Hal yang sama telah diriwayatkan dari Ibnu Abbas, Tawus, dan Al-Aswad ibnu Yazid, bahwa mereka mengucapkan doa tersebut.

Al-Auza’i mengatakan, “Ibnu Zakaria pernah berkata bahwa barang siapa yang mendengar suara guruh, lalu membaca doa ini, ‘Mahasuci Allah dan dengan memuji kepada-Nya,’ niscaya dia tidak akan disambar petir.”

Dari Abdullah ibnuz Zubair, disebutkan bahwa apabila ia mendengar suara guruh, sedangkan ia dalam keadaan berbicara, maka ia menghentikan pembicaraannya dan mengucapkan doa, “Mahasuci Tuhan yang guruh dan para malaikat bertasbih kepada-Nya dengan memuji-Nya karena takut kepada-Nya.” Lalu ia berkata, “Sesungguhnya suara ini benar-benar merupakan peringatan yang keras bagi penduduk bumi.” Demikianlah menurut riwayat Imam Malik di dalam kitab Muwata-nya dan Imam Bukhari di dalam Kitabul Adab.

Imam Ahmad mengatakan, telah menceritakan kepada kami Sulaiman ibnu Daud At-Tayalisi, telah menceritakan kepada kami Sadaqah ibnu Musa, telah menceritakan kepada kami Muhammad ibnu Wasi’, dari Ma’mar ibnu Nahar, dari Abu Hurairah, bahwa Rasulullah Saw. pernah bersabda: Tuhan kalian telah berfirman, “Sekiranya hamba-hamba-Ku taat kepada-Ku, tentulah Aku sirami mereka dengan air hujan di malam hari, dan Aku terbitkan kepada mereka matahari di siang harinya, dan tentulah Aku tidak akan memperdengarkan suara guruh kepada mereka.”

Imam Tabrani mengatakan, telah menceritakan kepada kami Zakaria ibnu Yahya As-Saji, telah menceritakan kepada kami Abu Kamil Al-Juhdari, telah menceritakan kepada kami Yahya ibnu Kasir Abun Nadr, telah menceritakan kepada kami Abdul Karim, telah menceritakan kepada kami Ata, dari Ibnu Abbas yang mengatakan bahwa Rasulullah Saw. pernah bersabda: Apabila kalian mendengar suara guruh, maka berzikirlah kepada Allah, karena sesungguhnya guruh tidak akan mengenai orang yang berzikir.

*******************

Firman Allah Swt.:

{وَيُرْسِلُ الصَّوَاعِقَ فَيُصِيبُ بِهَا مَنْ يَشَاءُ}

dan Allah melepaskan halilintar, lalu menimpakannya kepada siapa yang Dia kehendaki. (Ar-Ra’d: 13)

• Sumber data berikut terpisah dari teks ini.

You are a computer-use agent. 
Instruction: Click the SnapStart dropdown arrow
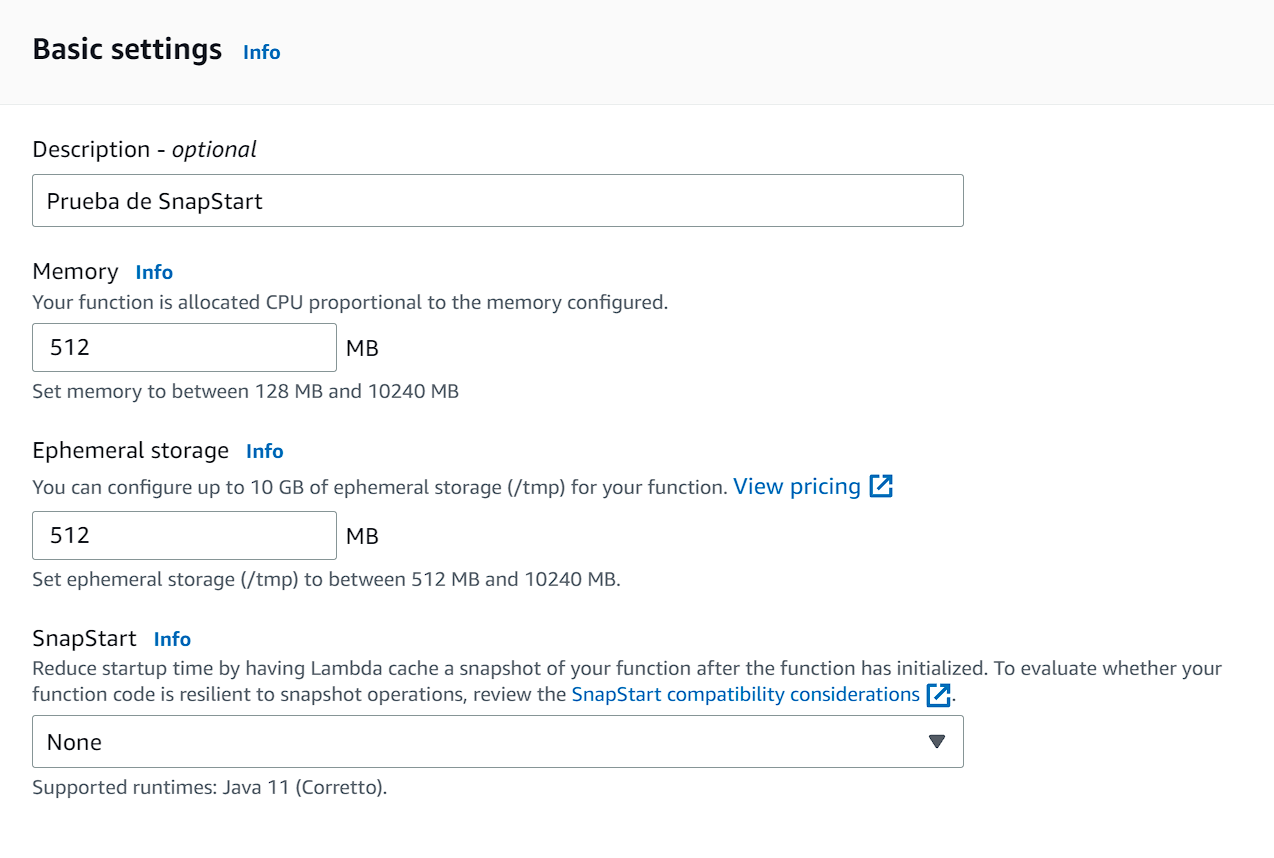coord(936,742)
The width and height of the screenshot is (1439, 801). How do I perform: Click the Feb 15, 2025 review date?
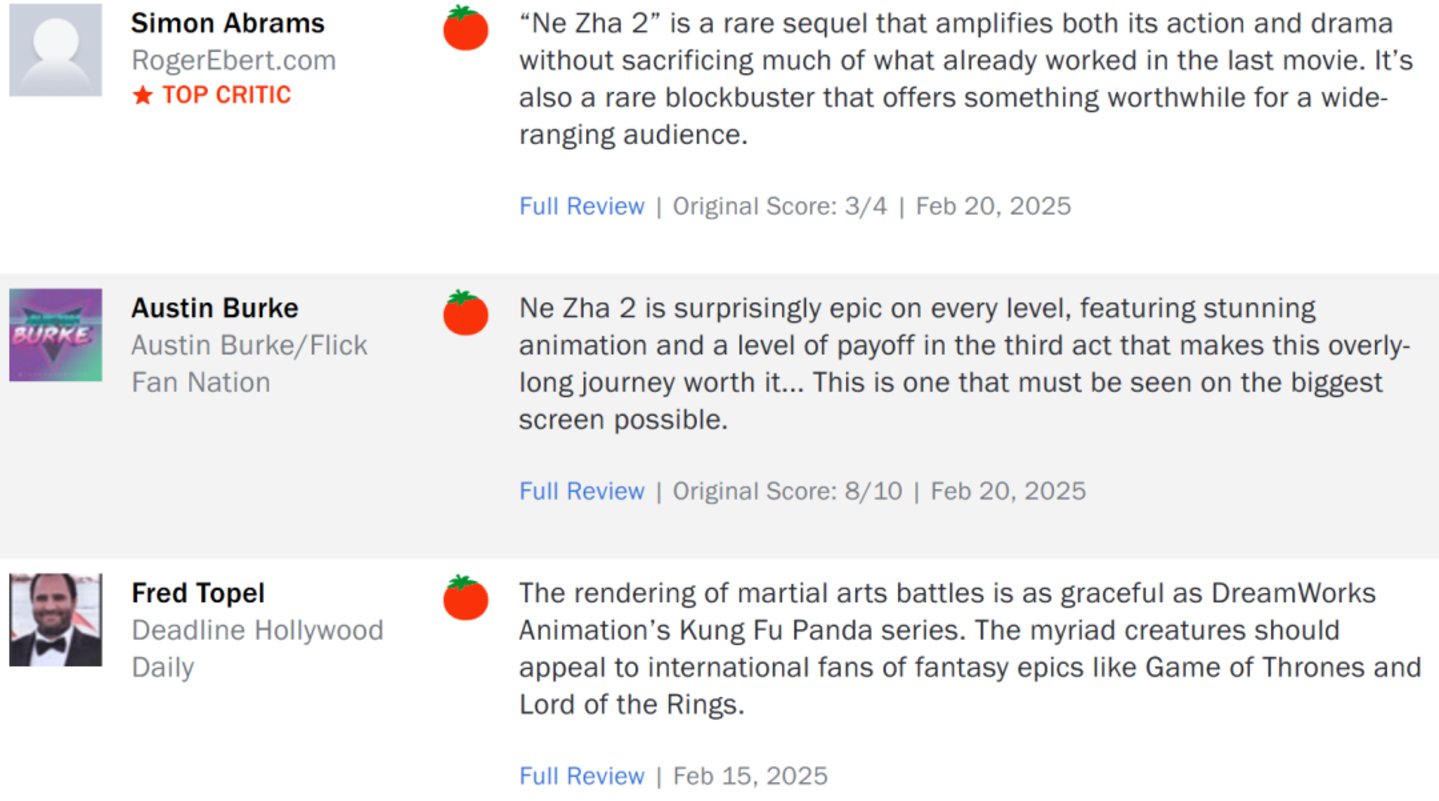pos(750,777)
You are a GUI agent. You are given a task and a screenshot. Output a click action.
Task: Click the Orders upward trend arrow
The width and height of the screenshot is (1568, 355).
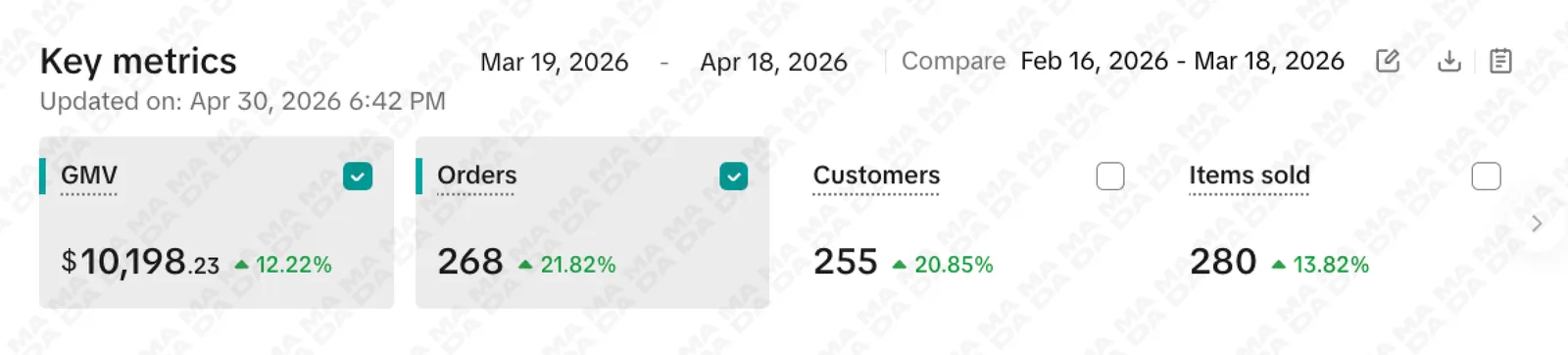coord(525,265)
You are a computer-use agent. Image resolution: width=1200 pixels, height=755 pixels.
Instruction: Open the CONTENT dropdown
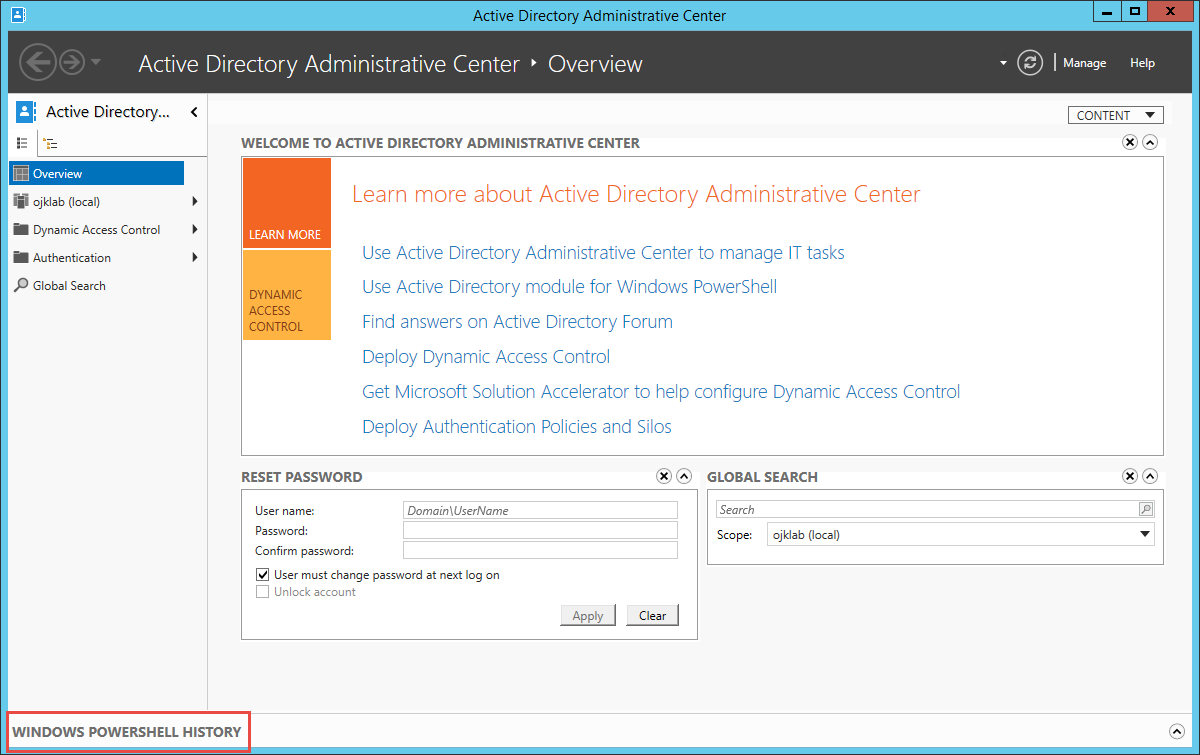(x=1115, y=115)
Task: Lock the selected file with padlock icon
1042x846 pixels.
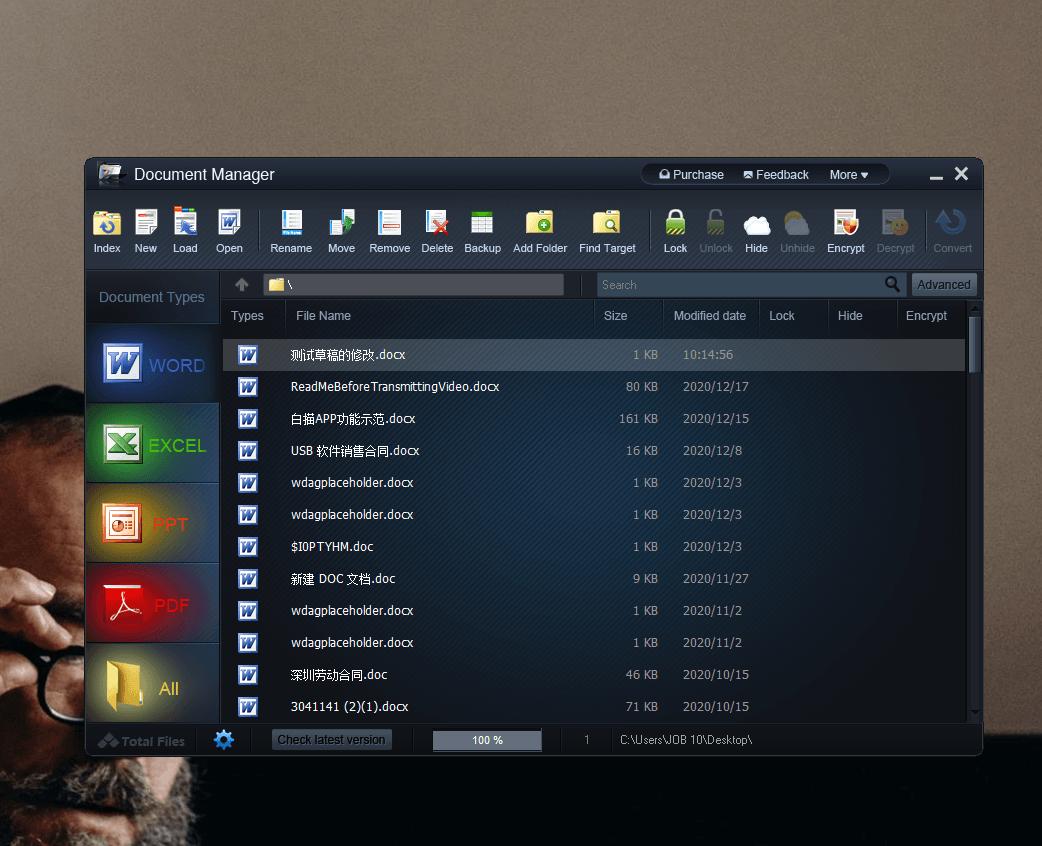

Artinya, Allah melepaskan petir sebagai azab-Nya yang Dia timpakan kepada siapa yang dikehendaki-Nya. Karena itulah halilintar banyak terjadi di akhir zaman, seperti apa yang dikatakan oleh Imam Ahmad. Ia mengatakan:

telah menceritakan kepada kami Muhammad ibnu Mus’ab telah menceritakan kepada kami Imarah, dari AbuNadrah, dari Abu Sa’id Al-Khudri r.a., bahwa Nabi Saw. pernah bersabda: Halilintar akan banyak bila hari kiamat telah dekat, sehingga seorang lelaki datang kepada suatu kaum, lalu ia mengatakan, “Siapakah yang telah disambar petir di antara kalian kemarin?” Maka mereka menjawab, “Si Fulan, si Fulan, dan si Fulan.”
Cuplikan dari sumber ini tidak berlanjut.